Bis Mitte Juli sei die Situation im Donaueschinger Stadtwald noch überschaubar gewesen, sagt Dinkelaker, während er den Grüninger Kapellenbuck an der alten Klengener Straße ansteuert. Damals konnte man sich auf das Aufarbeiten einzelner, kleiner Käfernester und die ständige Überwachung der bedrohten Waldbestände konzentrieren. Das sollte sich rasend schnell ändern. Auch weil sich Bäume nach Extremjahren wie 2018 keineswegs sofort erholen. "Gesunde Fichten ertränken den Borkenkäfer mit ihrem Harz", benennt Dinkelaker den natürlichen Abwehrmechanismus. Aber nicht in diesem Jahr. Am Waldrand liegen gut 50 mächtige Fichtenstämme. Eilends gefällt, entastet und aus dem Wald gezogen. Bereit für den Abtransport.

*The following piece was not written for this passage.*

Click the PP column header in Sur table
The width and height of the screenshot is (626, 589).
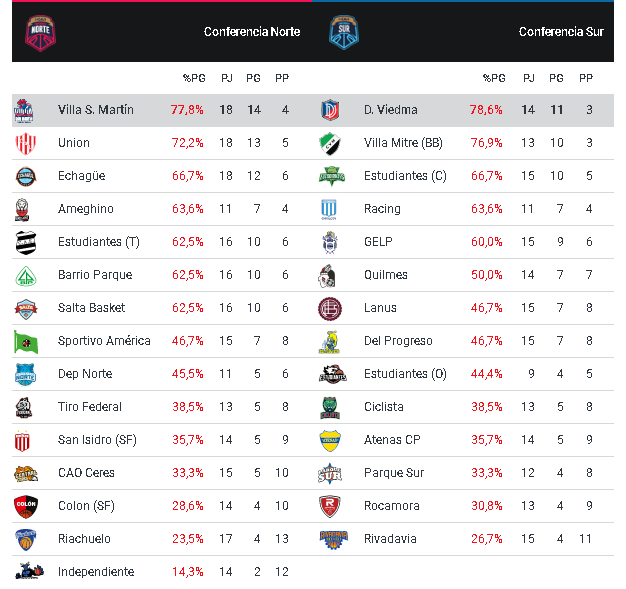coord(586,78)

Fünfgeld blättert ein Stück Rinde ab. Darunter wuseln in den Holzgängen weiße Buchdrucker-Raupen und hellbraune, bald flugbereite Jungkäfer. Dicht an dicht. Hunderte. Vor zwei Wochen habe er zwei Bäume entdeckt, aus deren Stamm Bohrmehl rieselte, erzählt Fünfgeld. Alarm. Kurz darauf waren gut 40 Bäume in der Nachbarschaft befallen. Die nächste Generation Borkenkäfer. Alles musste raus. Gut 500 Festmeter Problemholz hat Fünfgeld, mit 2000 rechnet er. In den nächsten Tagen steht ihm in Neudingen ein Fremdunternehmer mit Vollernter zur Verfügung. Nächste Baustelle.

Katastrophensituation als "an die Grenzen gehend"

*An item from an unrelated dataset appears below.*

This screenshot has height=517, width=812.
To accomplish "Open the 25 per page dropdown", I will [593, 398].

Trockenheit, Borkenkäfer, Klimawandel: Frieder Dinkelaker leitet des Kreisforstamt. Der Beamte beschreibt die gegenwärtige Katastrophensituation als "an die Grenzen gehend". Mit den leistungsfähigen Forstbetrieben auf der Baar sei die Krise aber zu bewältigen. Ohne ein Umdenken könne dies nicht geschehen. Dabei müsse die Aussicht auf die gewohnt guten Einnahmen aus dem Holzverkauf momentan hintan gestellt werden. Der Kampf gegen den Borkenkäfer und die Erholung und Umgestaltung des Waldes hätten momentan Priorität. Die Stadt beschäftigt zwei Revierleiter. Manfred Fünfgeld betreut die Reviere Donaueschingen, Aasen, Neudingen Heidenhofen, Pfohren und Grüningen mit einer Gesamtfläche von rund 1200 Hektar. Sein Kollege Hans-Peter Fesenmeyer ist für Wolterdingen und Hubertshofen zuständig. Sein Gebiet umfasst rund 1350 Hektar. Beide Revierförster haben jeweils drei Mitarbeiter zur Verfügung. Der Schwarzwald-Baar-Kreis ist mit einer Waldfläche von 47 000 Hektar, entsprechend 47 Prozent der Fläche, überdurchschnittlich dicht bewaldet. Im Landesschnitt sind 38 Prozent der Fläche bewaldet. Das Kreisforstamt ist auf 18 Gemarkungen mit rund 39 000 Hektar zuständig, Das städtische Forstamt Villingen-Schwenningen betreut die eigenen Forstflächen und den Wald von Unterkirnach auf insgesamt 8000 Hektar Fläche.

Der Privatwald umfasst mit 3115 Betrieben 45 Prozent der Fläche, dicht gefolgt vom Kommunalwald mit 42 Prozent der Fläche und dem Staatswald mit 13 Prozent.